## Work to complete
Return the lines below exactly, please, from the one containing "You are a computer-use agent." through the last one, both included, and leave out any pictures.

(Pixel coordinate grounding data)
--
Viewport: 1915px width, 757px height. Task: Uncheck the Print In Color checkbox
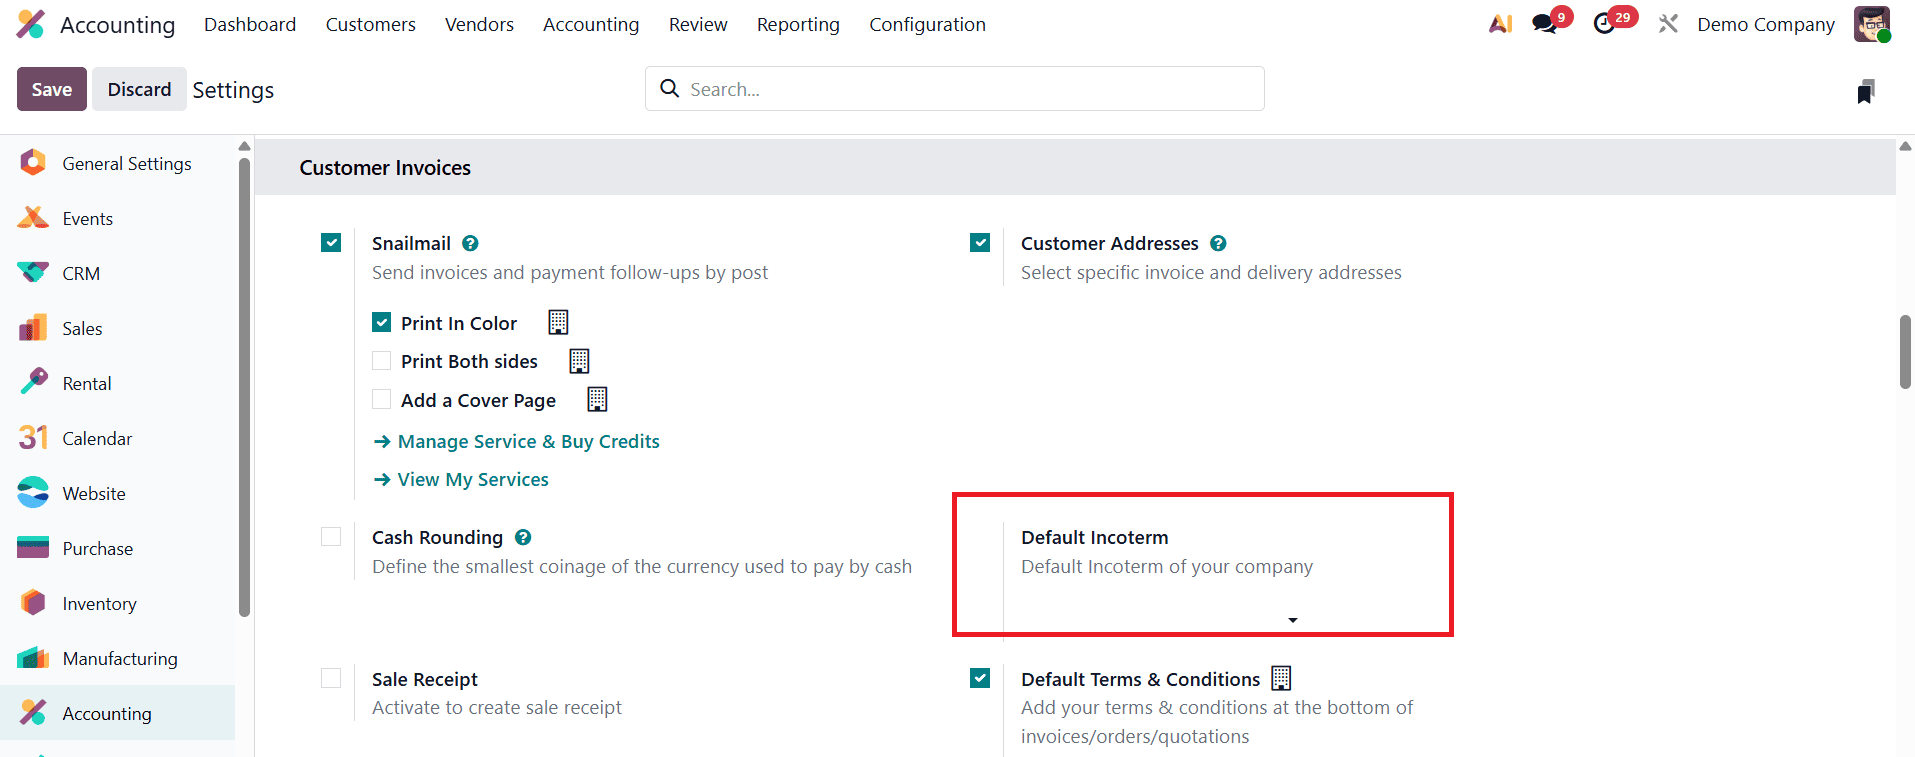[382, 322]
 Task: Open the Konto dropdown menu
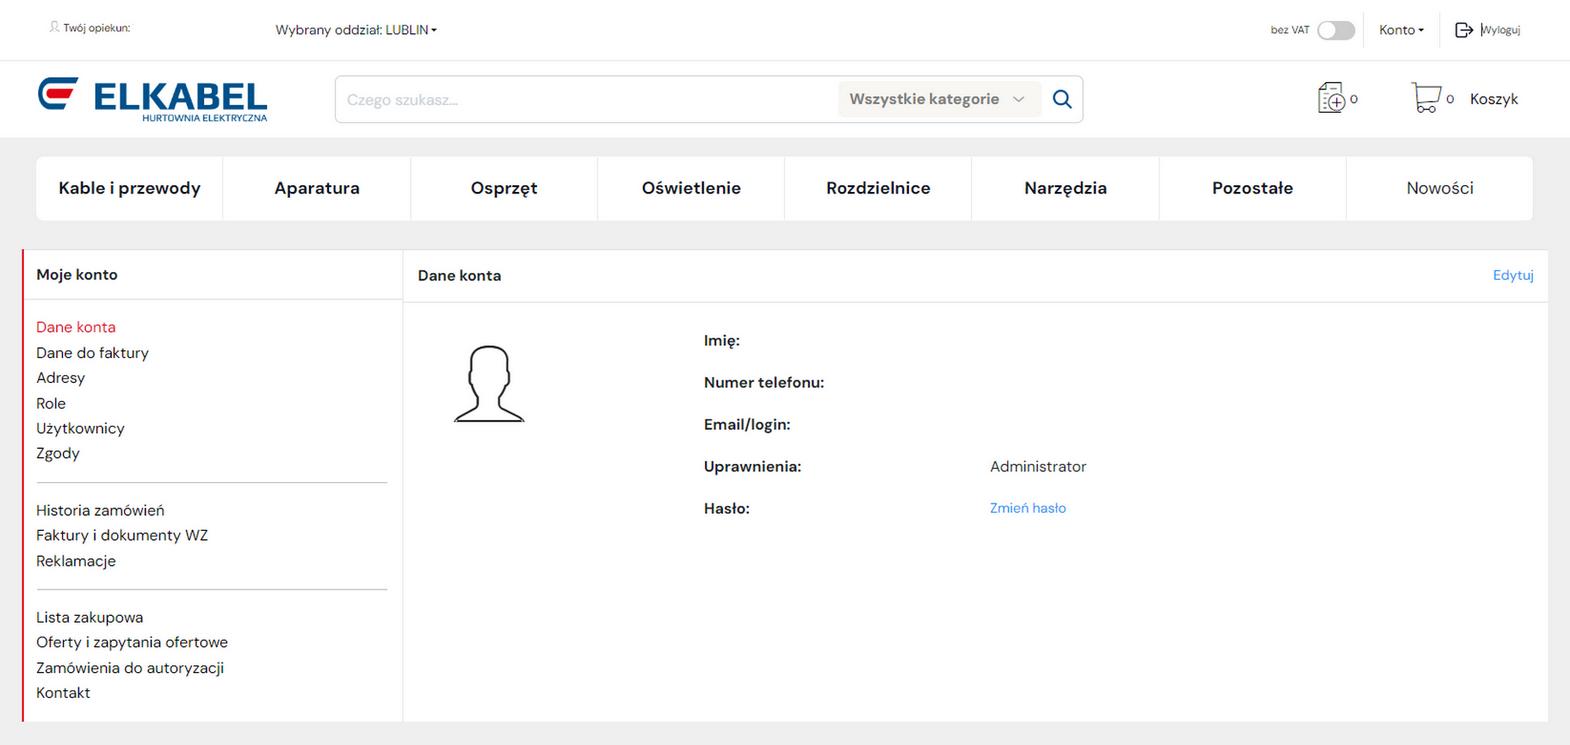(1401, 30)
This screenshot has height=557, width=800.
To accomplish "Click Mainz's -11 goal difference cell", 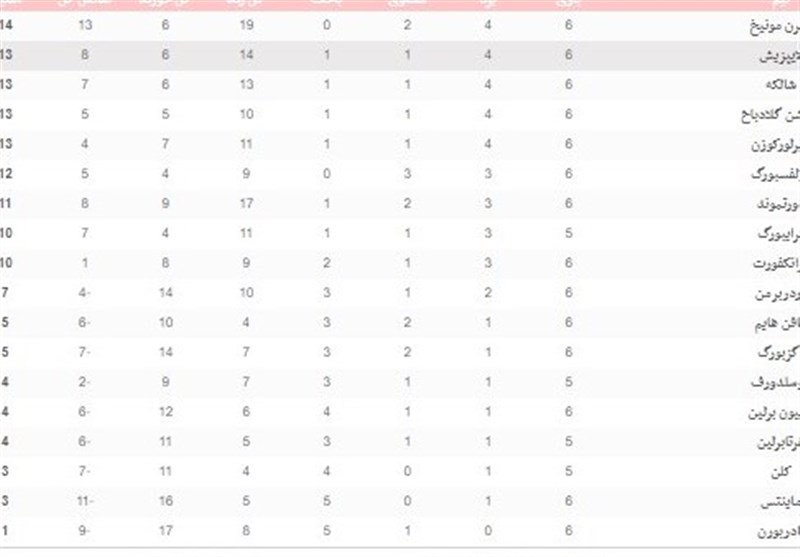I will (x=85, y=501).
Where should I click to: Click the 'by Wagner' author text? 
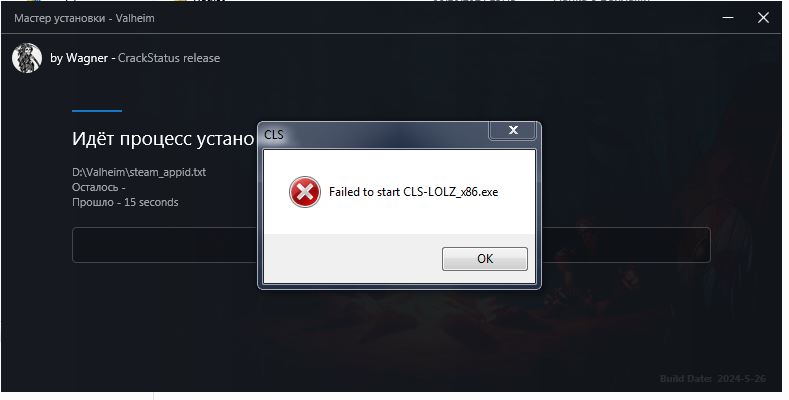79,58
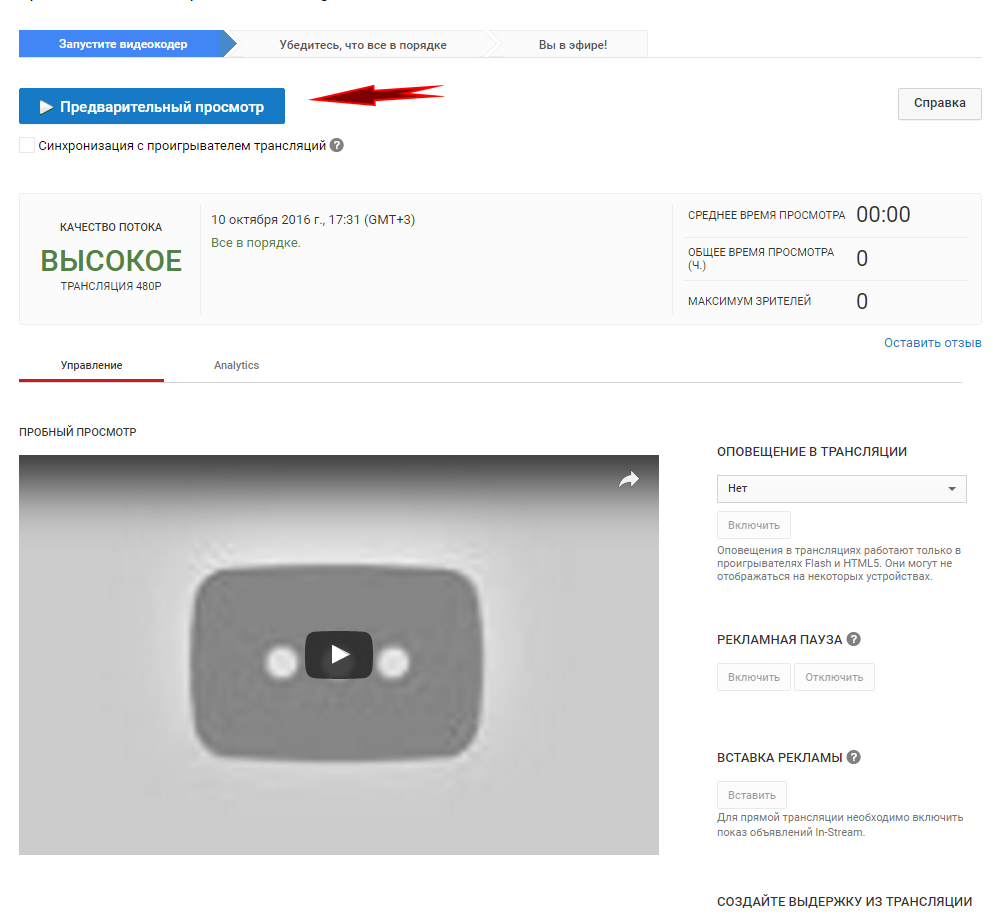The height and width of the screenshot is (924, 993).
Task: Open the Справка help button
Action: (x=939, y=103)
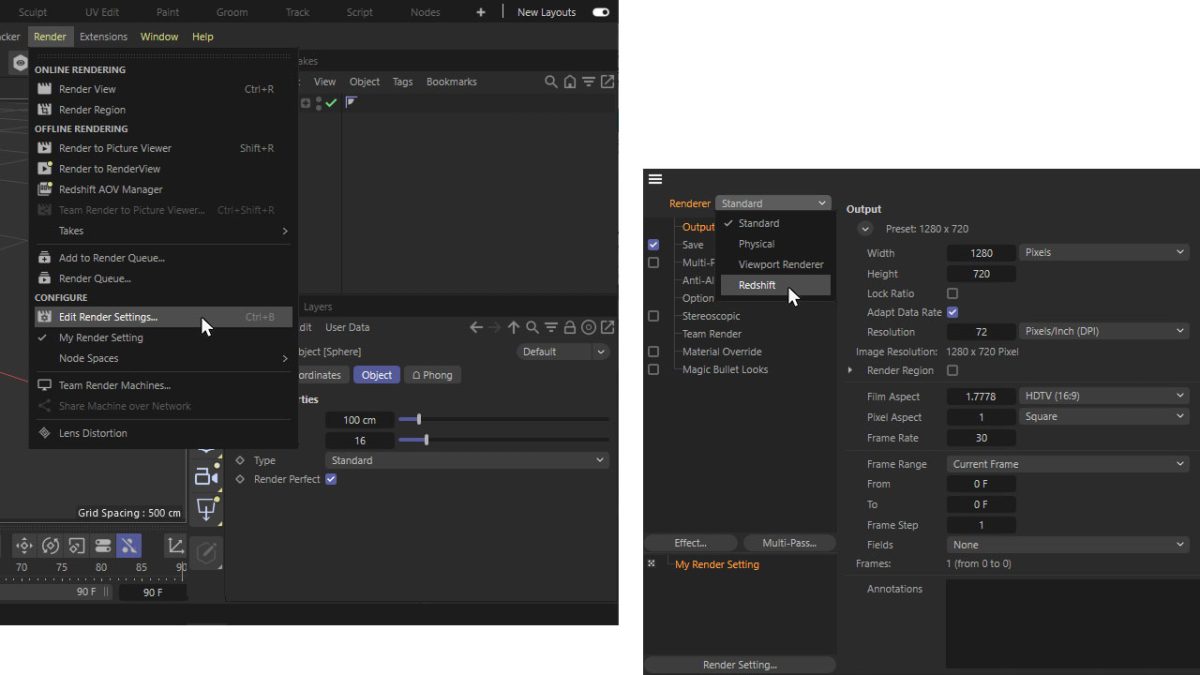The image size is (1200, 675).
Task: Click the keyframe selection icon in timeline
Action: (x=102, y=545)
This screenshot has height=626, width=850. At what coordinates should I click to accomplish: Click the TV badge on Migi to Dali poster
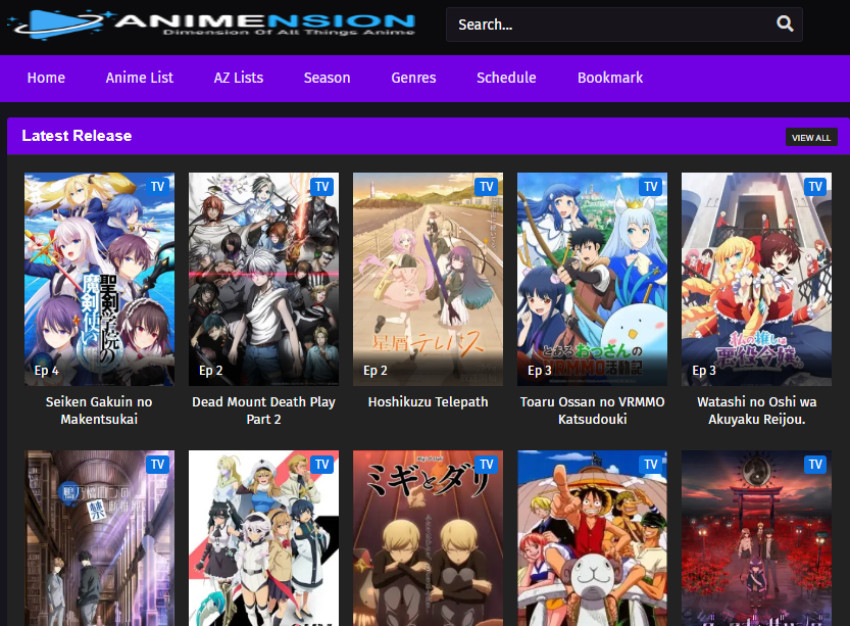(x=485, y=464)
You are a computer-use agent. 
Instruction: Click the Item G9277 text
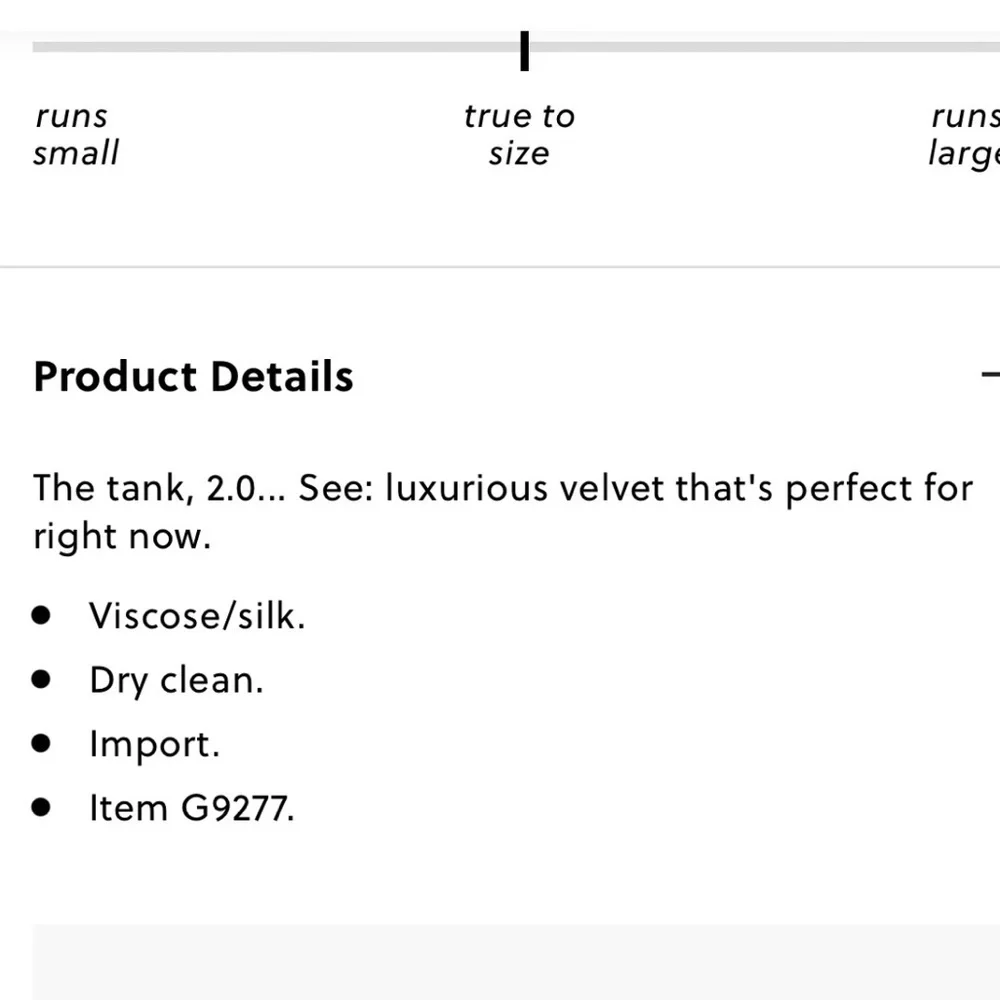tap(191, 808)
--
## Task output
You are a computer-use agent. 
Instruction: Click the Item G9277 text
tap(191, 808)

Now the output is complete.